I hit the mile mark in 5:45. Shortly after going past the 2 mile turnaround, I heard someone say something along the line of "figures", which I quickly figured out meant "great, the only guy in front of us is also in the 5 mile". Not too long after, I had company. A high school aged runner on my left shoulder. I tried to maintain pace, hoping he would fall back, but he was persistent on my shoulder. There was another runner persistently running right behind us. Just before the 2 mile mark, there was a downhill and I leaned into it a bit, letting gravity pull me down. The guy on my shoulder didn't hesitate to respond. The guy behind us dropped a little back but was still definitely within reach. Knowing I was going to have to battle to the death if I was going to win, I stole a glance back as we went around a couple corners. Fourth was well back. This was now a 3 man race. Well, I might as well roll the dice. Take a few chances to try to win. The worst that will happen is third unless I completely blow up. So I kept pushing, even though I knew I was beginning to hurt more than I should just over 2 miles into a 5 mile race. The guy on my shoulder was now right next to me, even occasionally getting a half step ahead of me. We were running shoulder to shoulder down a bike path in a dual that I knew could not last. I wasn't going to be able to hold this for another 2.5 miles. Finally, a little after 2.5 miles, I decided it's do or die. Either I gap this guy and break his spirit or he's going to get me. I threw in a surge, he responded instantly. I backed off for a bit, then threw in a bigger surge. He responded instantly again. I tried a few more surges, then he sustained my 5th or 6th surge when I couldn't any more and gapped me just before the 3 mile mark. Shortly after the 3 mile mark, on one of the long, grinding uphills this course had, the second guy came back on me and passed. After the race, he told me he expected me to catch him back on the coming downhill. Little did he know I had nothing left to respond with. Even before he passed me, I told myself I wanted to try to go with him but I had absolutely nothing there. My legs refused to respond when he went by me.

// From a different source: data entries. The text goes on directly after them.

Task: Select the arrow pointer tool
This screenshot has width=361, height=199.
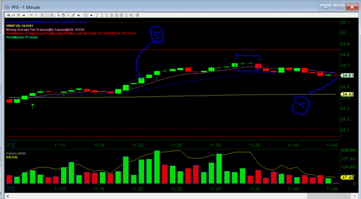Action: [x=59, y=15]
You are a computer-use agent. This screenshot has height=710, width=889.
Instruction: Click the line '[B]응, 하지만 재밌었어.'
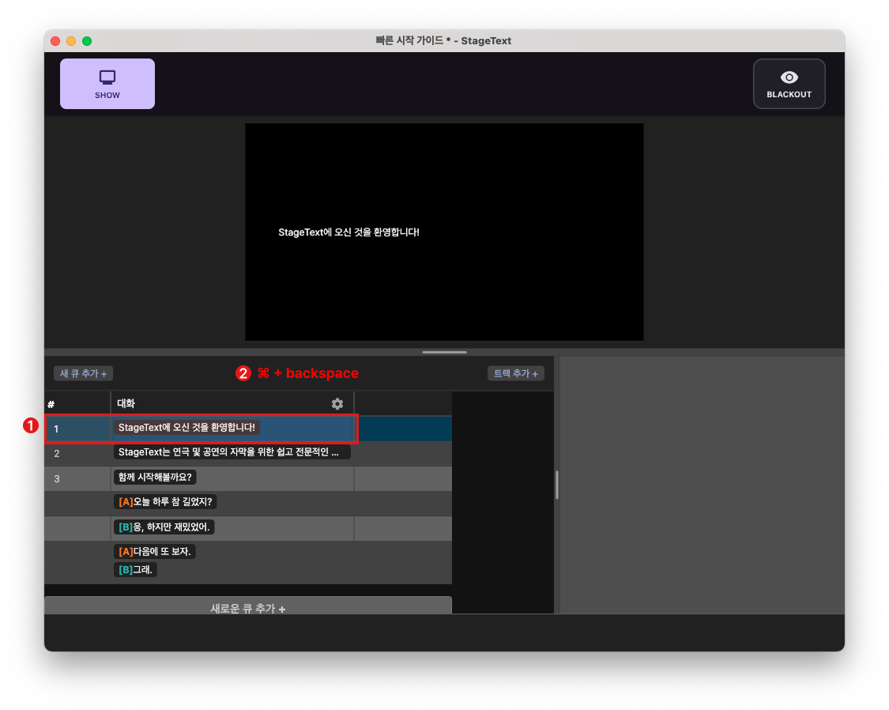165,527
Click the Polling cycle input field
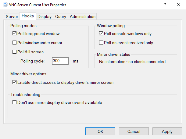186x139 pixels. (x=60, y=61)
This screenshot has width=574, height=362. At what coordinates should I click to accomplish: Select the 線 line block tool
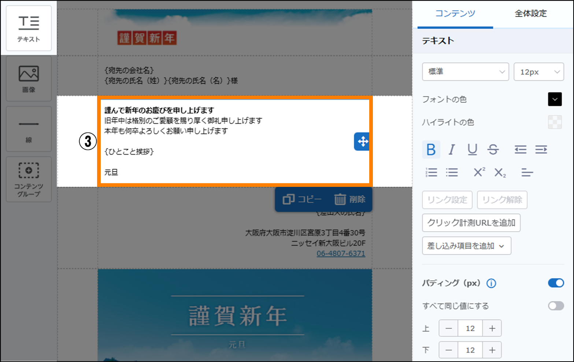(29, 129)
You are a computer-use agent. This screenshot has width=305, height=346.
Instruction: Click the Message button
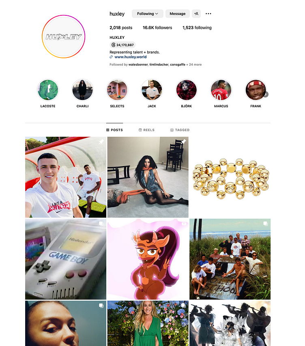[177, 14]
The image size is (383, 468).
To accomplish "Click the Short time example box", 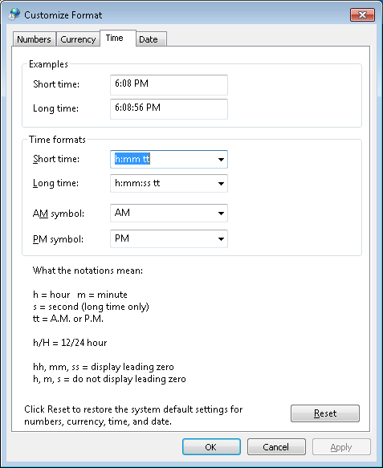I will pyautogui.click(x=169, y=85).
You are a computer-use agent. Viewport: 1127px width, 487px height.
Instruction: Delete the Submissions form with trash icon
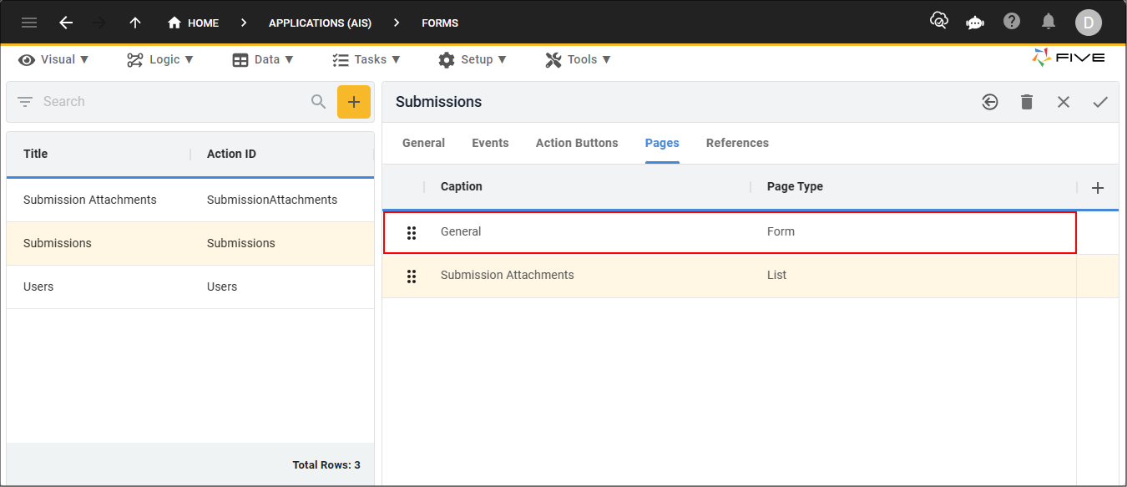click(1027, 102)
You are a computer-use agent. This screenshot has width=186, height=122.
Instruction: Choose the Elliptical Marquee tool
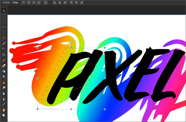point(4,21)
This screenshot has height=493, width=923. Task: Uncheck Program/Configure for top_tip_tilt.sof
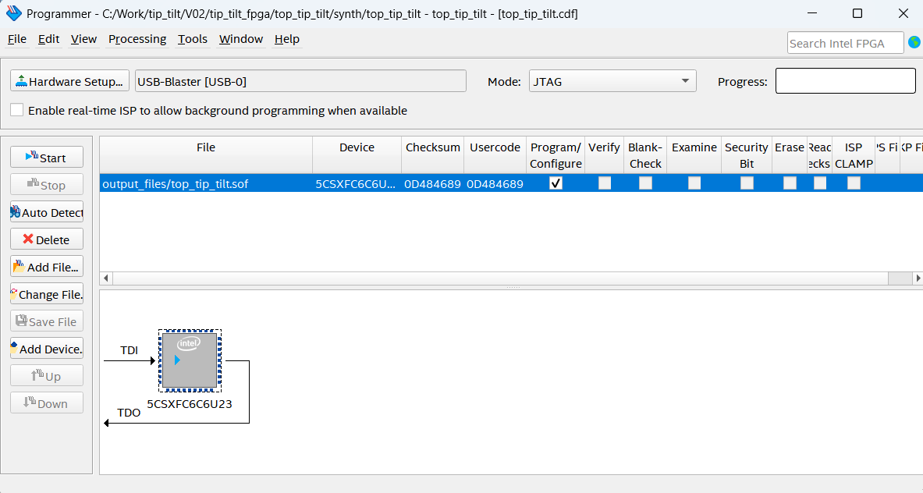coord(556,183)
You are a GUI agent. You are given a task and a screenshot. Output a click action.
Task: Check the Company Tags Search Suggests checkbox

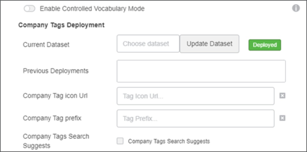[x=120, y=141]
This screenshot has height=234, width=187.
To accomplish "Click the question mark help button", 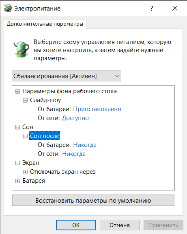I will coord(151,8).
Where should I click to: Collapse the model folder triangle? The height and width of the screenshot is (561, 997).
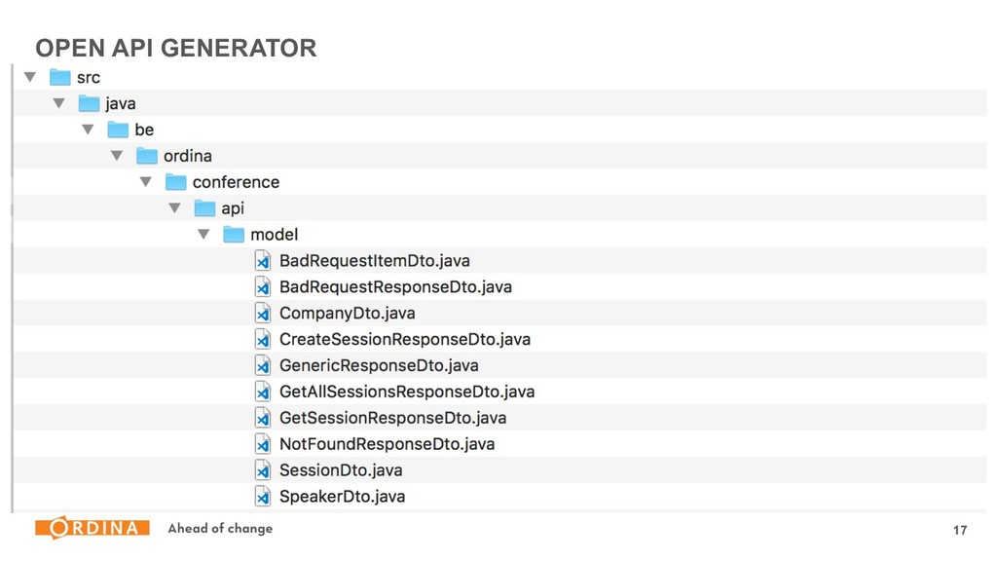click(203, 234)
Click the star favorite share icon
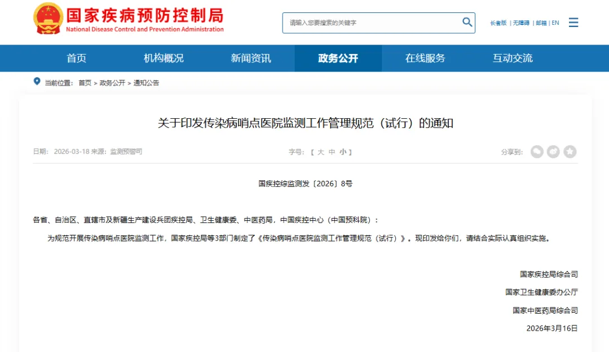609x352 pixels. click(570, 152)
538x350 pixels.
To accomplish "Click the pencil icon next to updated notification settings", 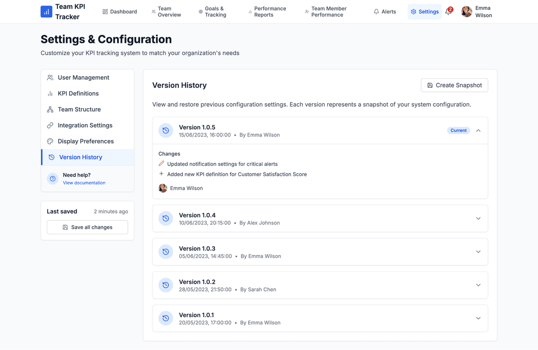I will [x=161, y=164].
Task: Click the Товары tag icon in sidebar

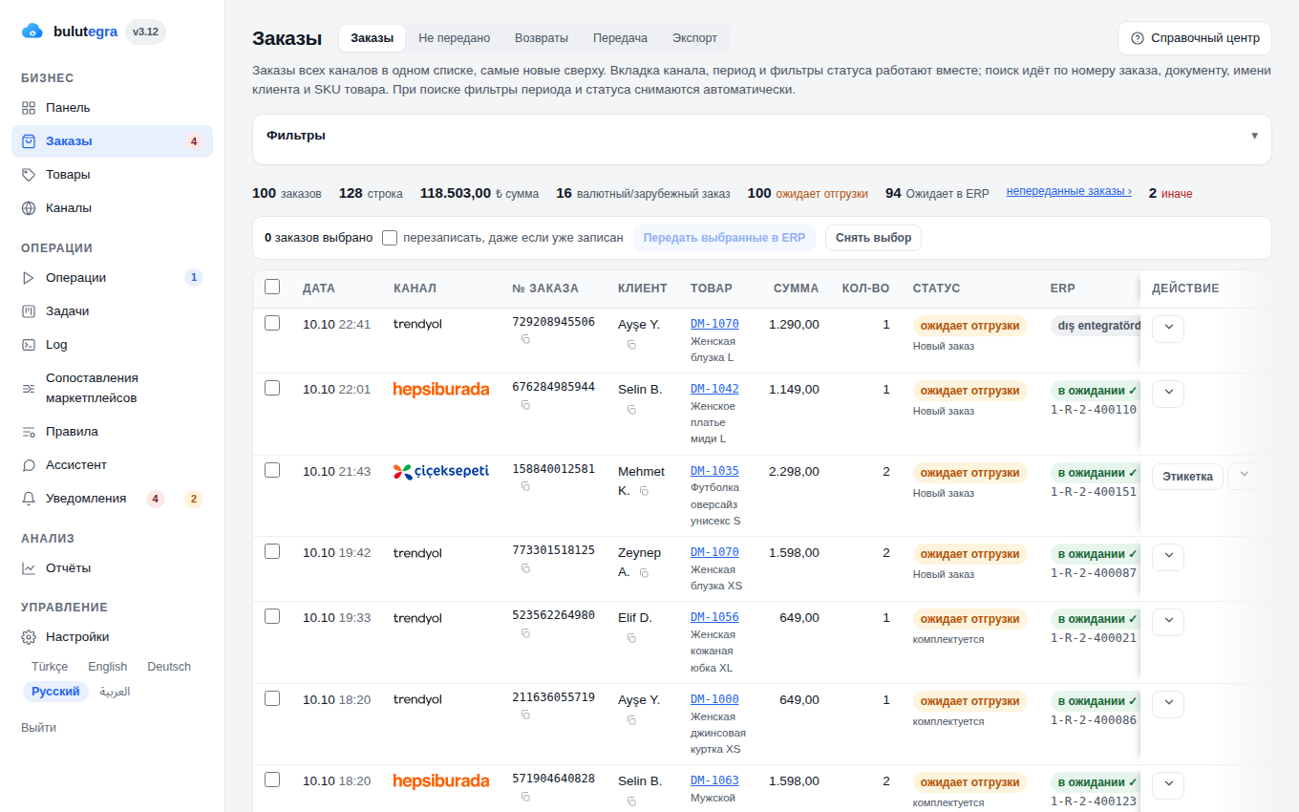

I believe it was just before the 4 mile mark when we turned off the trail and back onto roads. I stole another look back and saw that there was nobody in sight. With the top two having a solid lead on me and still gradually pulling away and nobody anywhere near behind me, I lost that racing edge and, while I kept up a hard effort, didn't redline it in that final mile or so. I knew I was so solidly in third that nothing would change that.
I ended up finishing third in 29:21. Not bad for the heat, humidity and hills I faced in this race. There were at least two and I think I recall three long, grinding hills that, combined with the heat and humidity, just sucked my strength right out of me. Still, I battled out there. I came out on the losing end of the battle this time but I nonetheless put up the best fight I possibly could. There's no shame in giving your best and losing to someone who is simply better than you on that given day. I walk away from this race with my head held high. I know that 29:21 is a bit of a deceptive time because of what I faced and I know I took the best shot I had to go for the win.
My ultimate goal for Al's Run will take a pretty significant drop in time but I know the difference in courses combined with the likely difference in weather will give me a significant chunk of that time. Two months of training will be enough to get the rest of that time. I'm still on the right path toward that goal.